◆ PROBLEM SET ◆
#1 Please extract the part of the dictionary entry for "purl" between "2. [Perh. Fr." and "the sky. (Shak)", inclusive.
#2 In the dictionary entry for "purl," which French word is given as a possible source of the second sense, and what does that word mean?
#3 Continue the dictionary entry for "purl" from where it stops.

◆ PAGE EXTRACT ◆

━━━━━━━━

1. To run swiftly round, as a small stream flowing among stones or other obstructions; to eddy; also, to make a murmuring sound, as water does in running over or through obstructions. Swift o'er the rolling pebbles, down the hills, Louder and louder purl the falling rills. (pope)

2. [Perh. Fr. F. Perler to pearl, to bead. See Pearl] To rise in circles, ripples, or undulations; to curl; to mantle. thin winding breath which purled up to the sky. (Shak)

Origin: Cf. Sw. Porla, and E. Pur to murmur as a cat.

1. A circle made by the notion of a fluid; an eddy; a ripple. Whose stream an easy breath doth seem to blow, Which on the sparkling gravel runs in purles, As though the waves had been of silver curls. (Drayton)

━━━━━━━━

◆ DATA BELOW ◆

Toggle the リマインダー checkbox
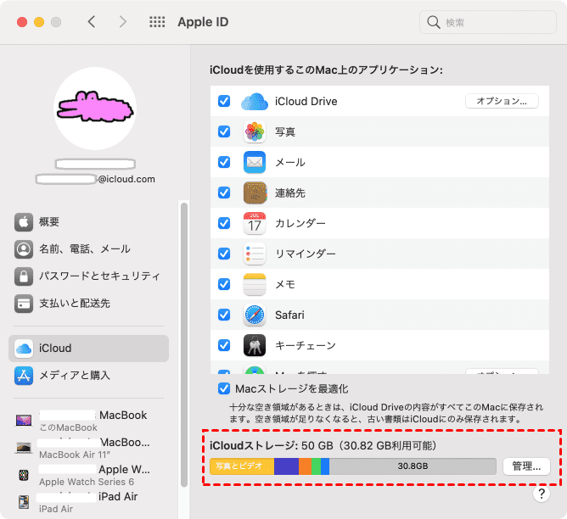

━━━━━━━━

◆ SOLVED TASKS ◆
#1
2. [Perh. Fr. F. Perler to pearl, to bead. See Pearl] To rise in circles, ripples, or undulations; to curl; to mantle. thin winding breath which purled up to the sky. (Shak)

#2 The French word "perler," meaning to pearl or to bead.

#3
2. A gentle murmur, as that produced by the running of a liquid among obstructions; as, the purl of a brook.

3. [Perh. From F.perler, v. See Purl to mantle] malt liquor, medicated or spiced; formerly, ale or beer in which wormwood or other bitter herbs had been infused, and which was regarded as tonic; at present, hot beer mixed with gin, sugar, and spices. Drank a glass of purl to recover appetite. . Drinking hot purl, and smoking pipes. .

4. (Science: Zoology) A tern.

See: Purl.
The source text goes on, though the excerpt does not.